Each year, both the National Day for Truth and Reconciliation and Orange Shirt Day take place on September 30. The day honours the children who never returned home and Survivors of residential schools, as well as their families and communities. Public commemoration of the tragic and painful history and ongoing impacts of residential schools is a vital component of the reconciliation process.

Orange Shirt Day is an Indigenous-led grassroots commemorative day intended to raise awareness of the individual, family and community inter-generational impacts of residential schools, and to promote the concept of “Every Child Matters”.  The orange shirt is a symbol of the stripping away of culture, freedom and self-esteem experienced by Indigenous children over generations.

It is also an important time to reflect on the importance indigenous people have had on our culture and society. Included in this, is the impact they have had on the game of hockey.

The year is 1967 – The Graduate and The Dirty Dozen are the top films of the year, minimum wage was $1.40 per hour, the common conversation of the day revolved around ‘why is America at war in Vietnam,’ and it was the last time the Toronto Maple Leafs won the Stanley Cup. The captain of that Leafs team, a geriatric bunch with an average age of 31 (the oldest average age of any Cup winner) was their undisputed superstar and indigenous legend George Armstrong.

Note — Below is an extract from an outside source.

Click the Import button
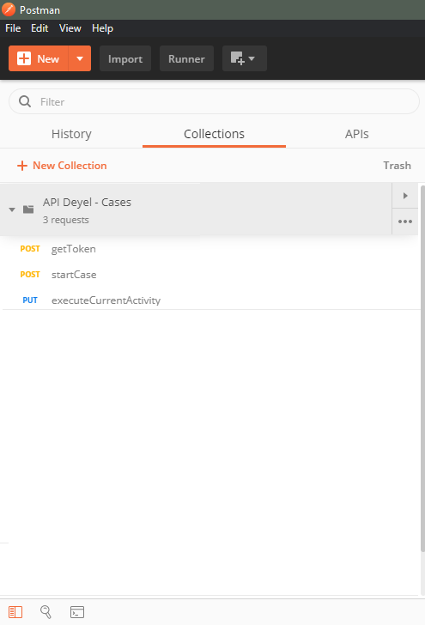This screenshot has width=425, height=625. (x=125, y=58)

Armstrong was born in 1930 in Skead, Ontario, to an Irish Canadian father and a Kanien’keha:ka of Wahta Territories mother. The couple were married in Sudbury in 1929 and George arrived eleven months later. He grew up in Falconbridge, Ontario where his father was a nickel miner.

Armstrong developed a passion for hockey but was a poor skater, which his father believed was a consequence of a case of spinal meningitis George suffered at the age of six. Overcome this he did and then some, going on to star for the Toronto Marlboros, then moving on to the Toronto Maple Leafs where he would play close to 1,200 games and amassed more than 700 points.

As great of a hockey player Armstrong is, he is often remembered more for the positive impact he had on the indigenous community. However, carrying the torch and representing his people was easier said and done for Armstrong.

His struggle came from feeling that he could not truly understand the experiences of his community. He was spared from much of the violence and abuse that many others experienced and most of all, he had never had to go to residential school.

His cousin did though and what happened to her is more than anyone, including her, could bear. She was grandmother to Ghislaine Goudreau, who is a professor at Cambrian College in Sudbury. Goudreau’s grandmother and her siblings went to residential school in Spanish and while there, their mother died. They began to spend the summers with their aunt, Armstrong’s mother Alice.

Armstrong saw the effects on his family and though he had certainly experienced racism as a child, it was nowhere near the devastation that affected others in his family. With parents from such vast backgrounds, he struggled with his identity. He referred to himself as a ‘half and half.’

Whether he felt like he fit the role or not, he was a massive role model to indigenous people.

For Waubgeshig Rice, writer and journalist and member of Wausauksing First Nation, Armstrong was that dream that lived in the hearts and minds of millions of Indigenous people.

“Everybody in my community knew who he was,” Rice said. “And I think he’s a big reason why so many Indigenous people especially in Ontario are Leafs fans today.”

Armstrong’s legacy, one which spanned multiple decades, is one of a true gentleman and leader in the sport; something that should not be allowed to fade with time.